• **Passage given**:
□ □ □

The Shields parameters were calculated following Soulsby et al. (2012):

$${\mathrm{\theta }}_{cur}=\frac{C_d{𝒰}^2}{g\left(s-1\right)d_{50}},C_d={\left[\frac{0.40}{ln\left(h/z_0\right)-1}\right]}^2$$

where z₀ = d₅₀/12,

and 𝒰 is the depth averaged velocity

$${\mathrm{\theta }}_{wo}=2.26\times D_{*}^{-1.3},{\mathrm{\theta }}_{sf}=1.66\times D_{*}^{-1.3},for{D}_{*}>1.58$$

$${\mathrm{\theta }}_{wo}=0.916,{\mathrm{\theta }}_{sf}=1.25,for{D}_{*}\le 1.58$$

The wave skewness and asymmetry were calculated following Pomeroy et al. (2015a):

$$Sk=\frac{⟨{\tilde{u}}^3⟩}{{⟨{\tilde{u}}^2⟩}^{3/2}}$$

$$As=\frac{⟨H\left({\tilde{u}}^3\right)⟩}{{⟨{\tilde{u}}^2⟩}^{3/2}}$$

where $\tilde{u}$ is the near-bed oscillatory velocity, and H is the Hilbert transform.

□ □ □

• **Records supplied**:
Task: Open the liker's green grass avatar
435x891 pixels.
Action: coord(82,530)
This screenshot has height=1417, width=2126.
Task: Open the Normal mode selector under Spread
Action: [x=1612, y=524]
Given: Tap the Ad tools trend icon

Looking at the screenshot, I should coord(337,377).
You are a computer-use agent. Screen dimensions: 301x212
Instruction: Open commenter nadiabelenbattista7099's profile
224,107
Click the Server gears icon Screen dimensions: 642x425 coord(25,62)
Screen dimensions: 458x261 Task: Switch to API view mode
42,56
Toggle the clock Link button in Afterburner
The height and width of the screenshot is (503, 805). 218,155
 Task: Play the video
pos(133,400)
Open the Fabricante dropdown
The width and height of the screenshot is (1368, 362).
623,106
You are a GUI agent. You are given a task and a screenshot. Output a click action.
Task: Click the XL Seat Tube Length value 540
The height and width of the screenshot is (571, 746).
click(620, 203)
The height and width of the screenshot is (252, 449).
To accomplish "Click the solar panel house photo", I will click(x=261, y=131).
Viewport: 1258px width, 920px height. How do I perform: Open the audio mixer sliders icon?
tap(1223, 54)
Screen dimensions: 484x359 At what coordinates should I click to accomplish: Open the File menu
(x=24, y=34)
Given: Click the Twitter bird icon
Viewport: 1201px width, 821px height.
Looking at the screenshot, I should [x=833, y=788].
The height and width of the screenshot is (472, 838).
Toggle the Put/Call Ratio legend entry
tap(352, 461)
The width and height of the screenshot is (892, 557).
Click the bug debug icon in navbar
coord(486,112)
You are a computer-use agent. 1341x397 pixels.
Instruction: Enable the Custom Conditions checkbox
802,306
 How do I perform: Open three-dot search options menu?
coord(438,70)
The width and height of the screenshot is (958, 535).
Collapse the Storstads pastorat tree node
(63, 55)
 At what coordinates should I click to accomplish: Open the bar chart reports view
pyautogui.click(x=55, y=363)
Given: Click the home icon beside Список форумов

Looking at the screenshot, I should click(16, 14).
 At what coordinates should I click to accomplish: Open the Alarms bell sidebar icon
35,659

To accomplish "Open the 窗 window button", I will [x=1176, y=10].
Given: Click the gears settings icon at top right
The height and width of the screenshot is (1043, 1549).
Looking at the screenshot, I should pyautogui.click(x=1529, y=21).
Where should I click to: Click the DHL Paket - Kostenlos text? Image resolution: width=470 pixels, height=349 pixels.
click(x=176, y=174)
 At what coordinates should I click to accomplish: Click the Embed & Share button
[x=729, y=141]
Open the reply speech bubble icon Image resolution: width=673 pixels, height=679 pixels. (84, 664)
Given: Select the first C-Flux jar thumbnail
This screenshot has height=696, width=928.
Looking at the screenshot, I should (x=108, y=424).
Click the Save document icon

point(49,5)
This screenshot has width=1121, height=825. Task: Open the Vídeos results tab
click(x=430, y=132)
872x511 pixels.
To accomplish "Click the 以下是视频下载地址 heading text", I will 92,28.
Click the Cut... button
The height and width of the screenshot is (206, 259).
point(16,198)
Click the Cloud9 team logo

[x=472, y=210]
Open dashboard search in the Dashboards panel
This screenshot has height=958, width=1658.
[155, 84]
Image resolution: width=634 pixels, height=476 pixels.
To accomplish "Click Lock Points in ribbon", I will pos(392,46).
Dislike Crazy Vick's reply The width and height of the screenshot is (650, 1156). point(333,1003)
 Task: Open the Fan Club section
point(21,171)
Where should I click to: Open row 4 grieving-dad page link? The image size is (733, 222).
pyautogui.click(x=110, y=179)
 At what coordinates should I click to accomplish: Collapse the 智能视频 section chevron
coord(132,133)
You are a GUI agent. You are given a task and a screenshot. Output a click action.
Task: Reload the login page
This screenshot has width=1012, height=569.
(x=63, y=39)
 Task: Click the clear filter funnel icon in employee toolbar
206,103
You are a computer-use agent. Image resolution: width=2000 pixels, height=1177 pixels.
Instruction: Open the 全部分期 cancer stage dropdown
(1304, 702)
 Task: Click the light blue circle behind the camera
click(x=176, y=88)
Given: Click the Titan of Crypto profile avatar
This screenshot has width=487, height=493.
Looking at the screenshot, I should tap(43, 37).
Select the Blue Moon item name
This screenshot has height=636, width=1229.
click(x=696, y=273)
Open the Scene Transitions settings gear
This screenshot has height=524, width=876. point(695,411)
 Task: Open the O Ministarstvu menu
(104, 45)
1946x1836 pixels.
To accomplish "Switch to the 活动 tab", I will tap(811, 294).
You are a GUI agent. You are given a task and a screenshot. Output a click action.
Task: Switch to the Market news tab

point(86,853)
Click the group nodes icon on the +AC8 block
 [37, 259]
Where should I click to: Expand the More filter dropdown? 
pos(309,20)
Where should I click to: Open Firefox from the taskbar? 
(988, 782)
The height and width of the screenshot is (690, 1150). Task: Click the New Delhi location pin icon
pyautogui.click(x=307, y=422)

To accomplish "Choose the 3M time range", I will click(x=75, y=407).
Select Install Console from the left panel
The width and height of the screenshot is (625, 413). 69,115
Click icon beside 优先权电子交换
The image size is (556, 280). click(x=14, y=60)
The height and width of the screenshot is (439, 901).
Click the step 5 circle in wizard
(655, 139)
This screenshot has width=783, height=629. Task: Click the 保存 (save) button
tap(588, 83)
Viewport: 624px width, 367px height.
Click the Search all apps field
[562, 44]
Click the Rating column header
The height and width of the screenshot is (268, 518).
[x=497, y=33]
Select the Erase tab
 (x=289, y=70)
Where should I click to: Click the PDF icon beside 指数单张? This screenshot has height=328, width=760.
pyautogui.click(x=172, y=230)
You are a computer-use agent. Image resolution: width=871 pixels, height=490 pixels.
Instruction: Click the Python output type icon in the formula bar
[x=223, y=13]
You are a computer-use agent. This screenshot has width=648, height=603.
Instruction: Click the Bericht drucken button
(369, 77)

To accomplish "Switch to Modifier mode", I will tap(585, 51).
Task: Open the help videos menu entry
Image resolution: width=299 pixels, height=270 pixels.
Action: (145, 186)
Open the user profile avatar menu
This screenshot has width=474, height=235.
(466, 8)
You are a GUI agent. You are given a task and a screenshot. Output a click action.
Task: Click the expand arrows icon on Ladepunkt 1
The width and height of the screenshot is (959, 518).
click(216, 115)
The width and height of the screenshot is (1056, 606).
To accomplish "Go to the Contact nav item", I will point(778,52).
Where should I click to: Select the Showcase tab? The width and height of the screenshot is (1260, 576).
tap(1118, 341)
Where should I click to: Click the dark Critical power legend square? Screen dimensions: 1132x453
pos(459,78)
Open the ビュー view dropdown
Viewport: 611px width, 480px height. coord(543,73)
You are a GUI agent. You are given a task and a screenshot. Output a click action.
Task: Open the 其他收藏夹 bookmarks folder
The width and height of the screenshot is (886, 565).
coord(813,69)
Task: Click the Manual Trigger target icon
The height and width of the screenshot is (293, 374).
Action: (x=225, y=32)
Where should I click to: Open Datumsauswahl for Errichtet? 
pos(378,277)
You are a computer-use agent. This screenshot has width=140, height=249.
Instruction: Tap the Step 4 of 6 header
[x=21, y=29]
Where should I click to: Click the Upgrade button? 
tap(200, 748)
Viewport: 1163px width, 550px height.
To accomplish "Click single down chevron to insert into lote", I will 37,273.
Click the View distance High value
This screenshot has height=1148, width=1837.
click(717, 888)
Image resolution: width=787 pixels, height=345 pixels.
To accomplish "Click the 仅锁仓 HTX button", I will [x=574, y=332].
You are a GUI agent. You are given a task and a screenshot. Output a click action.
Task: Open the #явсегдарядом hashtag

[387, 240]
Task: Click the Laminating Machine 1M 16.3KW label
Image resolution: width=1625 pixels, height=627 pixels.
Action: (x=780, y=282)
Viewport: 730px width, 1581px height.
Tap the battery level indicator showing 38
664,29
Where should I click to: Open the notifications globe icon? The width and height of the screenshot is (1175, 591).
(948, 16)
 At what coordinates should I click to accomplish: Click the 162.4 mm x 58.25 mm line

□ □ □

• **Your instructions**: In the passage on Shields parameters and wave skewness, what does H stand for in the asymmetry formula?

• **Answer to this exercise**: The Hilbert transform.